Skill: Conformance Test Design (Golden Graph/Plan + Triad Matrix)
Intent
- •Enable an agent to design conformance tests that mechanically enforce correctness across the triad matrix ((component × binder × policy_pack)).
- •Ensure determinism, policy correctness, and contract stability are gated by tests rather than conventions.
Scope boundaries
- •In-scope: defining what must be tested (golden graphs/plans, policy outcomes, intent bundles), coverage expectations, and failure semantics.
- •Out-of-scope: implementing the test harness; backend-specific snapshot formats.
Primary concepts
- •Golden cases: canonical inputs with canonical expected outputs.
- •Triad matrix coverage: verifying behavior across the composition axes (component/binder/policy pack).
- •Conformance: verifying invariants, not just happy-path outcomes.
Required inputs/context
- •Contract references: current graph vocabulary, capability contracts, policy rule IDs, and structured output expectations.
- •Policy pack set: named packs and enforcement tiers used in the matrix (explicit inputs).
- •Determinism spec: stable ID, ordering, and serialization expectations.
- •Representative scenarios: minimal but complete examples spanning core capabilities, security intents, and common binder patterns.
Expected outputs
- •Structured outputs (minimum):
- •Test inventory: list of golden cases, matrix dimensions covered, and expected invariant checks.
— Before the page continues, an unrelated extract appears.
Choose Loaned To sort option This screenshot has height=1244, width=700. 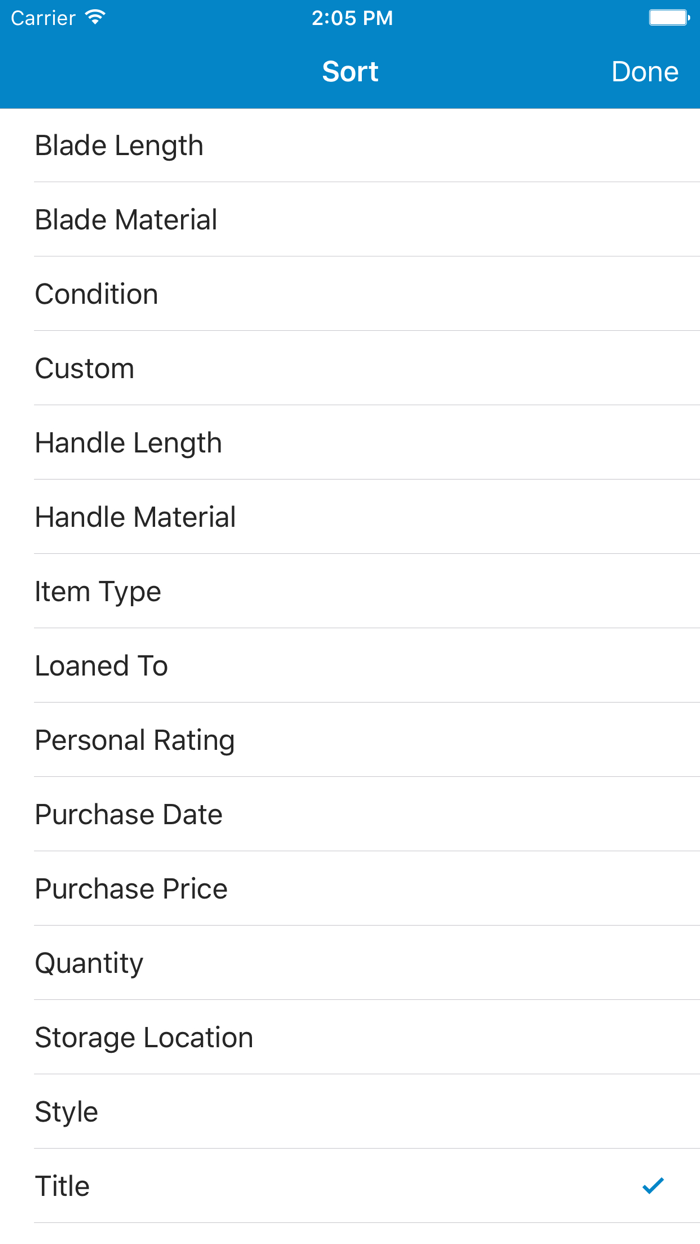102,666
- •Oracle definition: what constitutes pass/fail and what outputs must match (conceptual).
- •Failure classification: determinism failure vs policy drift vs contract incompatibility vs binder mismatch.
- •Human-readable outputs:
- •Triage guidance: what invariant was violated, likely causes, and what must be fixed (not “loosen the test”).
Acceptance criteria
- •Coverage: conformance suite covers required matrix combinations for touched subsystems.
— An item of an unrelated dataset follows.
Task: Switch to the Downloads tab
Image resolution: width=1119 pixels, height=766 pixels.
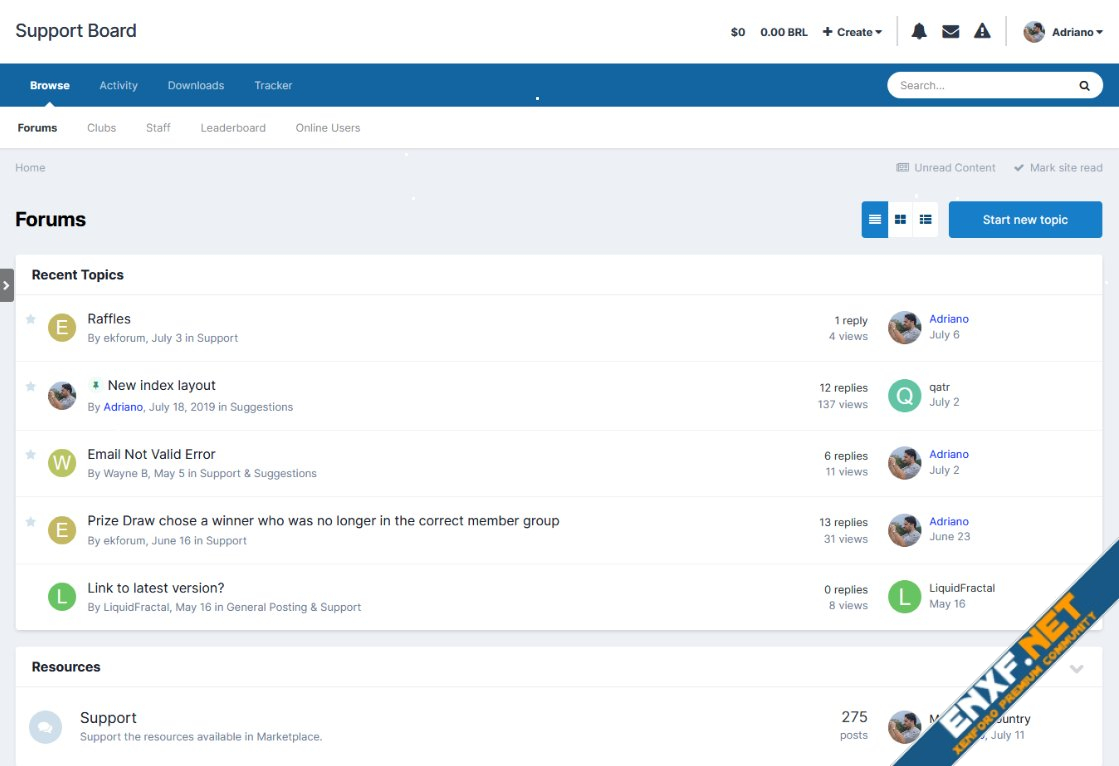Action: point(196,86)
- •Strictness: nondeterminism and policy drift are treated as hard failures where required.
- •Reproducibility: tests are stable and do not depend on time, network, or environment discovery.
Validation signals
- •Snapshot mismatch for golden outputs is a determinism or semantic drift signal (deny until resolved).
- •Outcome drift across identical inputs/pack selection is a policy drift signal (deny).
- •Matrix gaps for touched capabilities/binders are a coverage failure (deny for high-assurance changes).
Guardrails & forbidden behaviors
- •Forbidden: “fixing” regressions by weakening assertions without addressing the underlying invariant violation.
- •Forbidden: tests that encode backend/provider semantics as the oracle of correctness.
- •Escalation (HITL required):
- •Any intentional change to golden outputs that affects compliance/security posture.
Used by roles
- •Test & Conformance
- •Kernel / Graph Engineer
- •Binder Engineer
- •Policy Pack Authoring